**ABOUT THIS EXERCISE**
Pictures in the listing should not be copied. Reproduce, word for word, each line from the one holding "Image resolution: width=958" through the final line.
◆ ◆ ◆ ◆ ◆ ◆ ◆
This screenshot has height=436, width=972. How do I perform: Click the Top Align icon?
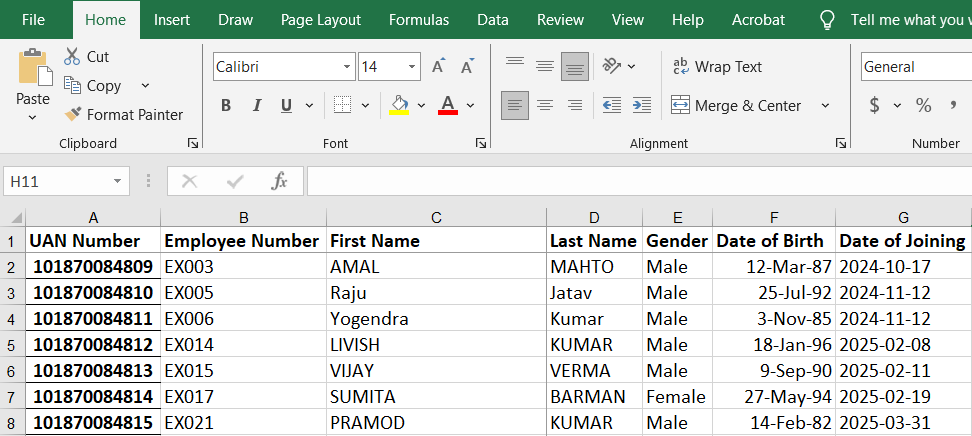coord(515,66)
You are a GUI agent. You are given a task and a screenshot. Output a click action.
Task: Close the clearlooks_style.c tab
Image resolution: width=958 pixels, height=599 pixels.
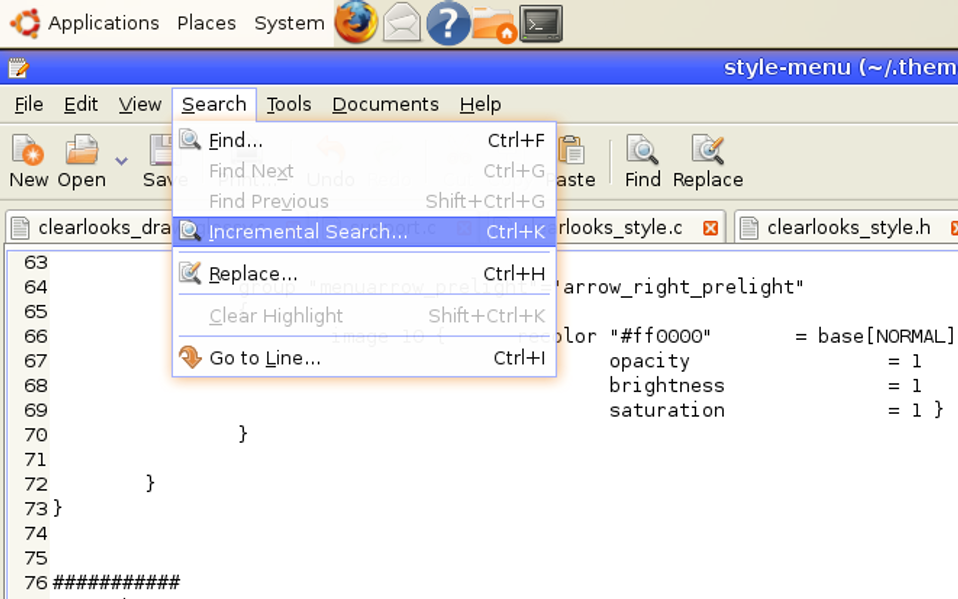pyautogui.click(x=710, y=228)
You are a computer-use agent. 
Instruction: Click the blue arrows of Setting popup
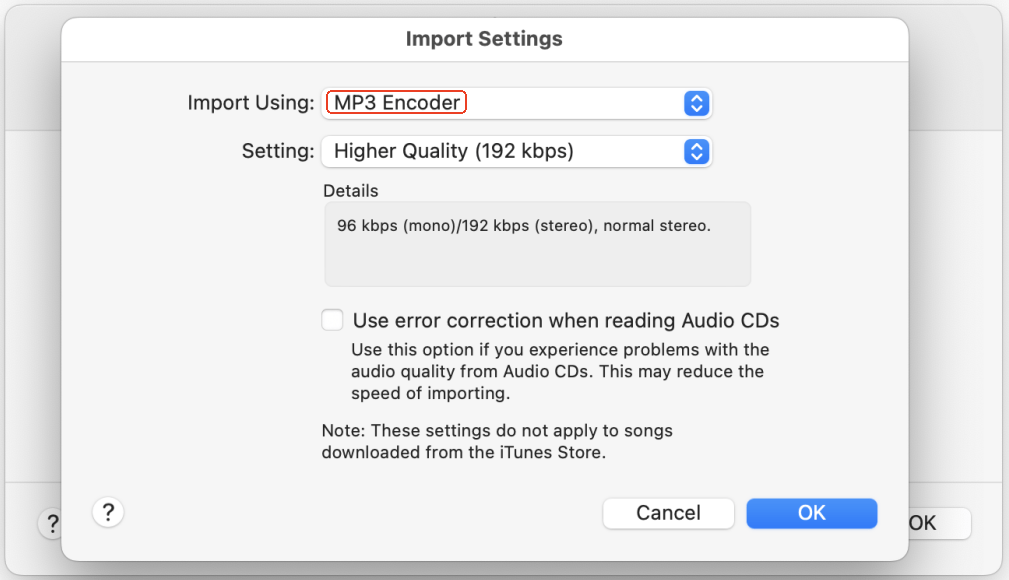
◆ ◆ ◆ ◆ ◆ ◆ ◆
**SOLUTION FOR THIS TASK**
Image resolution: width=958 pixels, height=599 pixels.
pyautogui.click(x=710, y=228)
You are a computer-use agent. 
Instruction: Click the blue arrows of Setting popup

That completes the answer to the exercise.